Before thinking about safety precautions and things to carry with you for safety, it’s important to be aware of what the legitimate threats to safety are when you are boondocking.


Weather can be unpredictable and take your boondocking experience from enjoyable to nigthmare if you aren’t prepared. Before heading out, it’s important to know the forecast for the area you will be staying. If you are going to be camping near the top of a mountain, you will want to know if there is a thunderstorm headed your way. If there is, you probably won’t want to be on that mountain top! If you are camping near water or in an area that is going to get muddy, you probably won’t want to be in that spot if it is going to rain heavily. You may have to worry about getting stuck, or worse, flooded. Just because a spot was easy to get into doesn’t mean it will be easy to get out of if the weather changes. Other weather considerations are high winds and tides. If you are parking on or near the beach, pay attention to tide patterns to ensure you don’t get swept away. Nature is another consideration when deciding where to park. Look at the trees around you and make sure that none of them are dead. A dead tree could fall over at any time and the last thing you want is for it to fall over on your rig.
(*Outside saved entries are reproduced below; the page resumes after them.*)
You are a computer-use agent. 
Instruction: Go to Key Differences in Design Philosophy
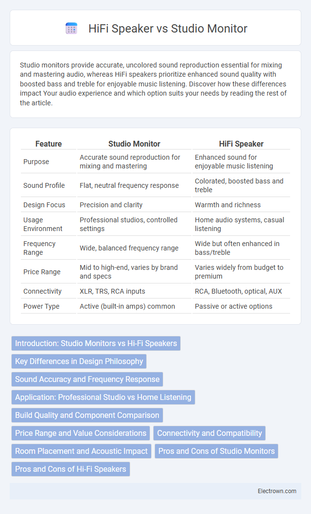79,361
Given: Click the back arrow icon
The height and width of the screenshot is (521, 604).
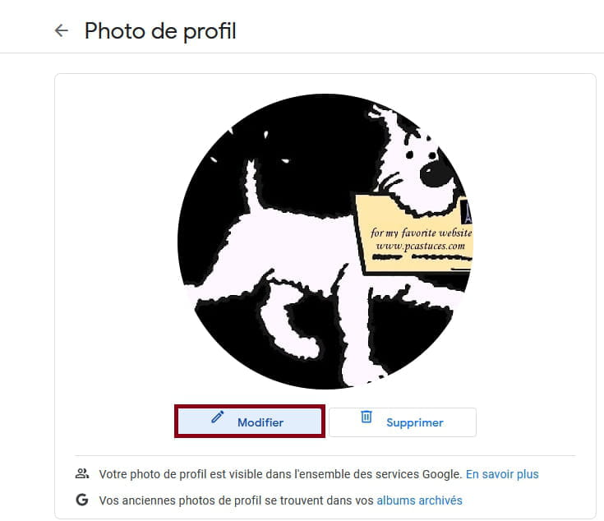Looking at the screenshot, I should (x=62, y=30).
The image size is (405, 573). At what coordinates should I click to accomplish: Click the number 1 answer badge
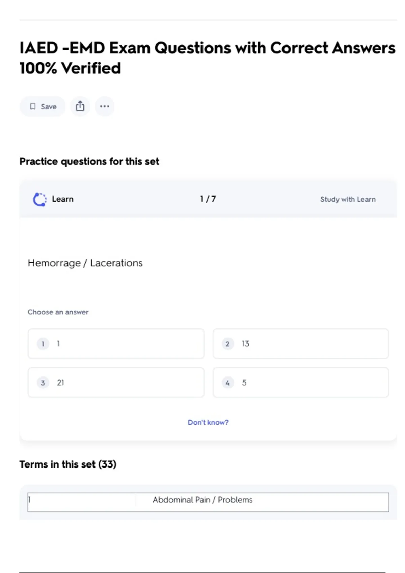tap(43, 344)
Be aware of the wildlife threats in the area you are camping. Are you in bear or cougar territory? It’s always best practice to not leave food scraps around and clean up after cooking but you need to be particularly on guard if you are in an area with known wildlife activity. Carry bear spray, lock up your food, and use flashlights when you go out at night. Probably the most frequent wildlife threat however, is rodents. They can get into your rig, chew through wires, and cause a whole mess of trouble. To prevent this, make sure as best you can to eliminate points of entry. Also avoid camping in one spot for too long and keep your rig as tidy as possible. Despite these efforts, rodents may still get in, at which point there are always mouse traps.

Other People

This is lowest on our list of legitimate fears while boondocking. The majority of people in the world, especially those you meet boondocking, are kind-hearted and well meaning people. When you are camping in unfamiliar places however, it is important to take precautions to protect yourself.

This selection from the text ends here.